1. Subte: Lo único positivo es que es rápido una vez que subiste. Pero después es todo una mierda: viajás todo apretado, te cagás de calor aunque sea invierno, no corre aire, el olor a culo te sofoca, demoras constantes, te dejan el subte parado 5 minutos por estación cosa de que tengas que aplicar Tetris para entrar y el riesgo de que te afanen es altísimo. Basicamente, una poronga de servicio.

2. Colectivo: Más ameno que el subte. Lento, hay líneas que tienen frecuencias lastimosas. A la madrugada tenés que tener un culo enorme para tomarte rápido el colectivo, lo que lleva a que te afanen por estar parado como un gil esperando.

3. Tren: Una garcha. Negrerío total, te afanan, están hechos mierda, viaja todo el mundo colgado, frecuencias chotas. Una vergüenza como transporte.

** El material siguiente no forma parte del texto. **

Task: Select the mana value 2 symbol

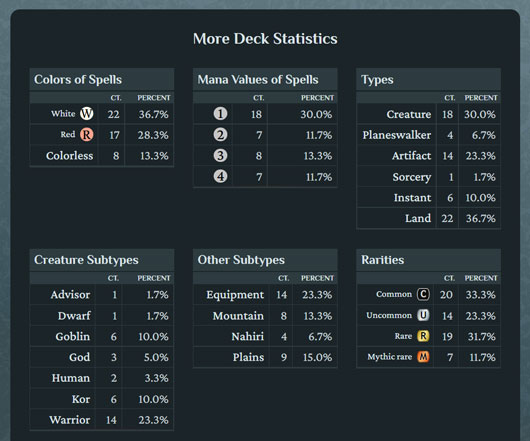Action: (x=220, y=135)
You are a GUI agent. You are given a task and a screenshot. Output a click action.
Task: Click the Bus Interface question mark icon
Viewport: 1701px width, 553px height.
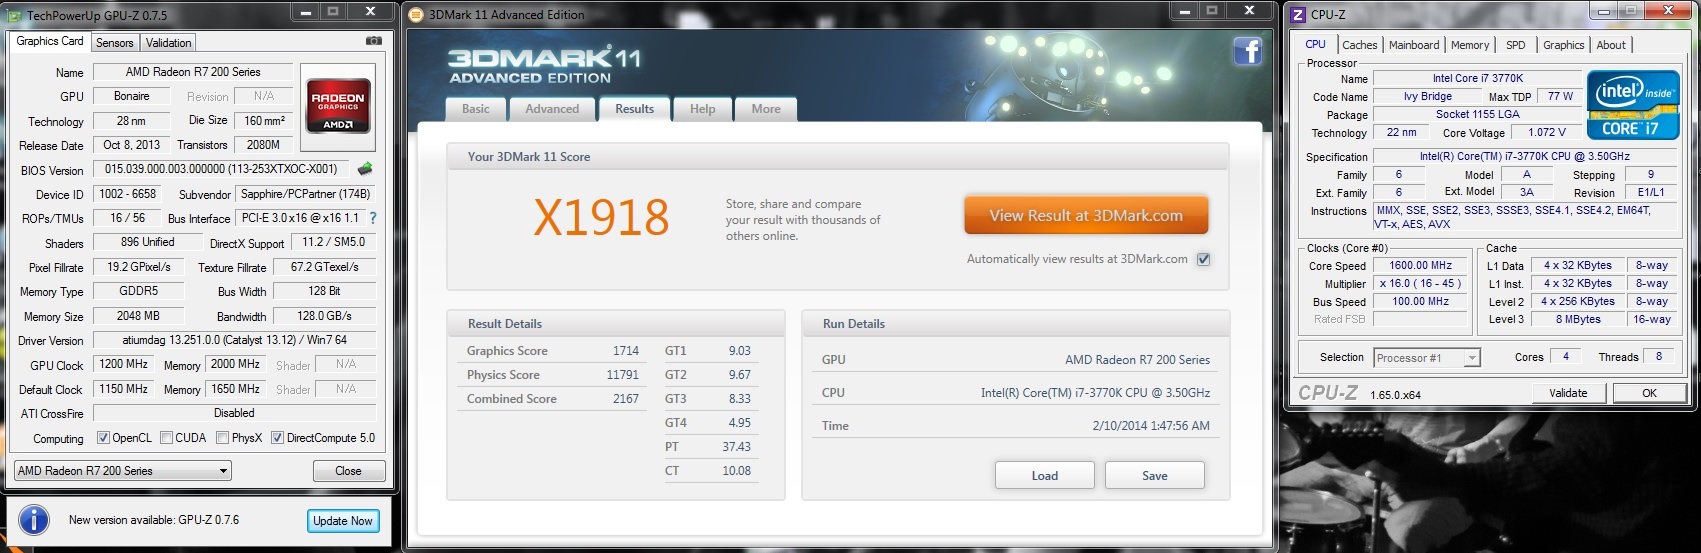[x=373, y=218]
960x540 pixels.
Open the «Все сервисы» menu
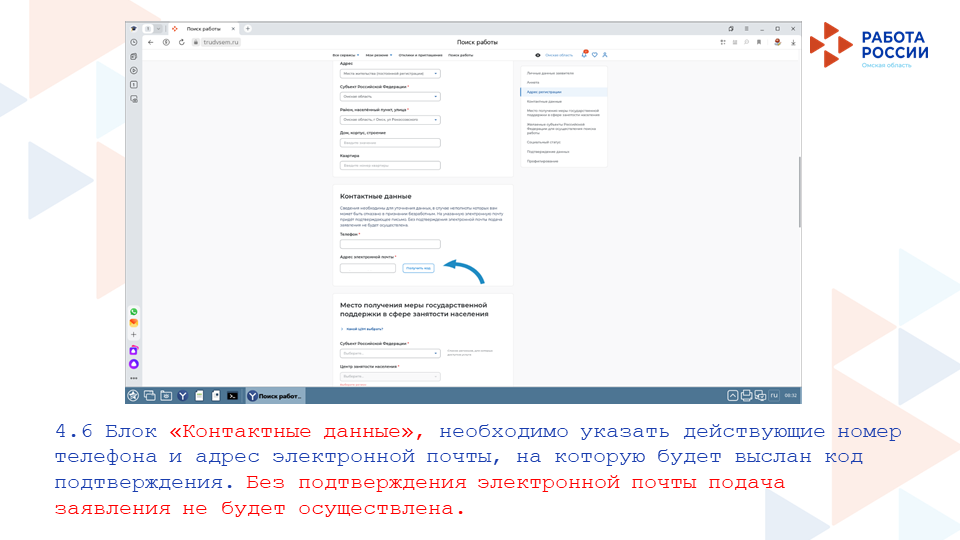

4. Le hago una mención especial a los taxis, que a pesar de no ser un transporte público, son unos hijos de mil puta. La puteada es pura y exclusivamente por el precio.

Bueno, se fue la primera pija de la vida. Obviamente, habrá muchas más.


Bonus track: El viejo/a o la embarazada a la que le dejás el asiento y te caga ese ratito de sueño. Alto pijazo.

lunes, 28 de noviembre de 2011

El primer obstáculo.

Paradójicamente, la idea para el primer post surge de, justamente, pensar qué escribir. No porque no se me ocurriera algún tema en particular, sino porque me puse a pensar algunas cuestiones relacionadas con lo que busco en un blog como lector, y como plasmar eso como "escritor".
Como lector, considero claves los siguientes aspectos:

1. Que esté bien escrito. Parece una obviedad, pero no es fácil encontrar gente que escriba con propiedad, que encare temas variados desde una perspectiva interesante y que se exprese de una forma que sea amena y de fácil lectura.

2. Relacionado con el ítem anterior, se desprende el "de qué hablar", motivo de esta entrada. Pensando en esto, llegué a la conclusión de que en mi caso, no me atrae tanto un blog "temático". Por esto, en este blog voy a escribir, basicamente, lo que me pinte en el momento. A veces algo cotidiano, a veces algún pensamiento más "profundo".

Así que nada, a medida que vayan surgiendo ideas las cuales me den ganas de elaborarlas por escrito, irán apareciendo nuevas entradas que espero ustedes consideren amenas, de fácil lectura, que les de algo para pensar o lo que sea que busquen cuando leen a algún desconocido en un blog.